As mentioned in the section above, weevils are not harmful to humans and do not carry diseases.
Finding a rice weevil in your grain container is nothing to panic about. However, if the batch is infested by many of these weevils, it is advisable to replace it immediately.
Do They Bite?
Weevils cannot sting or bite, and they are harmless to humans. These insects use their solid mandibles for chewing and creating cavities in food grains to lay eggs.
Also, these insects do not cause any harm to your wooden furniture; they only infest food grains in the house.
However, there are instances when people have claimed to be bitten by them. It is likely that this happened when the female weevil was looking for a place to lay her eggs.
Are Acorn Weevils Harmful to Humans?
Acorn weevils are small insects with brown-colored bodies and long snouts. Unlike the granary weevil, these insects drill holes in acorns to lay eggs.
These little insects are not harmful to humans. Also, like the other weevils, they cannot damage your furniture or carpets.
However, they can cause significant damage to your acorn plantation.
How to Kill Acorn Weevils?
Since acorn weevils mostly emerge from the soil during the summer season, here are two ways that you can use to kill these insects:
Freeze them out
Collect fresh acorns and refrigerate them to delay the grub growth; after that, put these acorns in the freezer to kill them.
Boil the acorns
Collect and soak a batch of infested acorns for 20 minutes in 120° Fahrenheit hot water. This excessive heat will kill them inside the acorns.
Frequently Asked Questions
Do weevils make you sick?
Adult weevils and larvae are not harmful to human beings and pets. In fact, the presence of dead weevils in your food is an indicator that it might contain pesticides.
Weevils do not carry any disease and consuming them will not cause any problems for you, though its best to throw away a batch of grains that is badly infested by them.
Are weevils harmful to the body?
Weevils are not harmful to the human body. Even if you accidentally consume a weevil with your food, you won’t fall sick or get infected.
These insects are only capable of causing damage to the food grains by chewing out cavities in them to lay eggs.
Can you eat flour with weevils?
Yes, you can eat flour with a couple of flour weevils present in it. However, it is not advisable to consume a batch that is heavily infested by these insects.
If a container of flour is filled with weevils and weevil poop, make sure that you immediately get rid of that batch. Also, clean out the container with soapy water.
Why do I keep finding weevils in my house?
Many types of weevils like warm and moist environments to live in. If you are finding weevils in your home, they must have entered through different food sources.
Since they breed and feed within grain kernels, it is possible that they must have entered your house when you purchased an already contaminated-grained food.
Should I throw out the rice with weevils?
If you find a rice container with a few weevils, there is no need to throw it away. You put them in the sunlight to get off the insects.

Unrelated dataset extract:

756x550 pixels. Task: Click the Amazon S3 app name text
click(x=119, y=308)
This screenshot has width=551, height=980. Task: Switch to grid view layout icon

Moreover, these non flying beetle species are not harmful to humans and won’t cause any adverse effects if you consume one or two by accident.
But if the rice batch is filled with weevils, it is best to throw it away.
How do I get rid of weevils?
Mentioned below are a few ways to get rid of them:
Put the contaminated food in the freezer to kill them.
Heat the food grains for 15 minutes at 140 degrees F.
Keep the infested batch in the sunlight for a few hours.
Store bay leaves in grain containers to keep them away.
Store food in airtight containers.
Weevils are harmless creatures, but they can cause severe damage to the food in homes.
Although having a few of them in your food is fine, you must know how to control these insects from infesting your homes. We hope this article will help you with it.
Thank you for reading the piece.
Finding weevils running around your home can be quite disconcerting. Our readers agree. Read on to know how many of them are afraid about the dangers of these little bugs!
Letter 1 – Weevil
We found this bug (.05 cm) in the carpet few days ago and today we found a lot more. There is any danger (there is a little boy, playing around) and, or were there usually come from. Thanks so much.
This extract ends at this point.